Document excerpt:
==*==

Question

A cell of emf 1.1 V and internal resistance 0.5 Ω is connected to a wire of resistance 0.5 Ω. Another cell of the same emf is now connected in series with the intention of increasing the current but the current in the wire remains the same. The internal resistance of the second cell is________.
Fill in the blank with the correct answer from the options given below.

• A. 1.5 Ω
• B. 2.5 Ω
• C. 1Ω
• D. 2 Ω

Answer 1

The Correct Option is C

To solve the problem, we need to understand the circuit configuration and apply Ohm's Law. Initially, the total resistance in the circuit is the sum of the internal resistance of the first cell and the wire, which is 0.5 Ω + 0.5 Ω = 1 Ω. The electromotive force (EMF) of the first cell is 1.1 V. Therefore, the current, \( I \), through the circuit can be calculated using Ohm's Law, \( I = \frac{E}{R} \):

\( I = \frac{1.1 \, \text{V}}{1 \, \text{Ω}} = 1.1 \, \text{A} \)

A second cell with the same EMF is added in series. The total EMF of the circuit becomes 1.1 V + 1.1 V = 2.2 V. If the current remains the same at 1.1 A, we apply Ohm's Law again with the total new EMF and solve for the required total resistance, \( R_t \):

\( 1.1 = \frac{2.2}{R_t} \)

Solving for \( R_t \):

\( R_t = \frac{2.2}{1.1} = 2 \, \text{Ω} \)

The total resistance now includes the internal resistance of both cells and the wire, so:

\( R_{\text{total}} = 0.5 \, \text{Ω (wire)} + 0.5 \, \text{Ω (first cell)} + r \, \text{(second cell)} = 2 \, \text{Ω} \)

Solving for \( r \):

\( r + 1 \, \text{Ω} = 2 \, \text{Ω} \)

\( r = 2 \, \text{Ω} - 1 \, \text{Ω} = 1 \, \text{Ω} \)

Therefore, the internal resistance \( r \) of the second cell is 1 Ω.

==*==

Data below:
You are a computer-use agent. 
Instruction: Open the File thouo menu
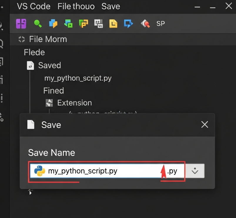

==*==

Your objective: Reproduce the stretch of the internal-resistance problem from "A cell of emf" through "options given below.".

Task response:
A cell of emf 1.1 V and internal resistance 0.5 Ω is connected to a wire of resistance 0.5 Ω. Another cell of the same emf is now connected in series with the intention of increasing the current but the current in the wire remains the same. The internal resistance of the second cell is________.
Fill in the blank with the correct answer from the options given below.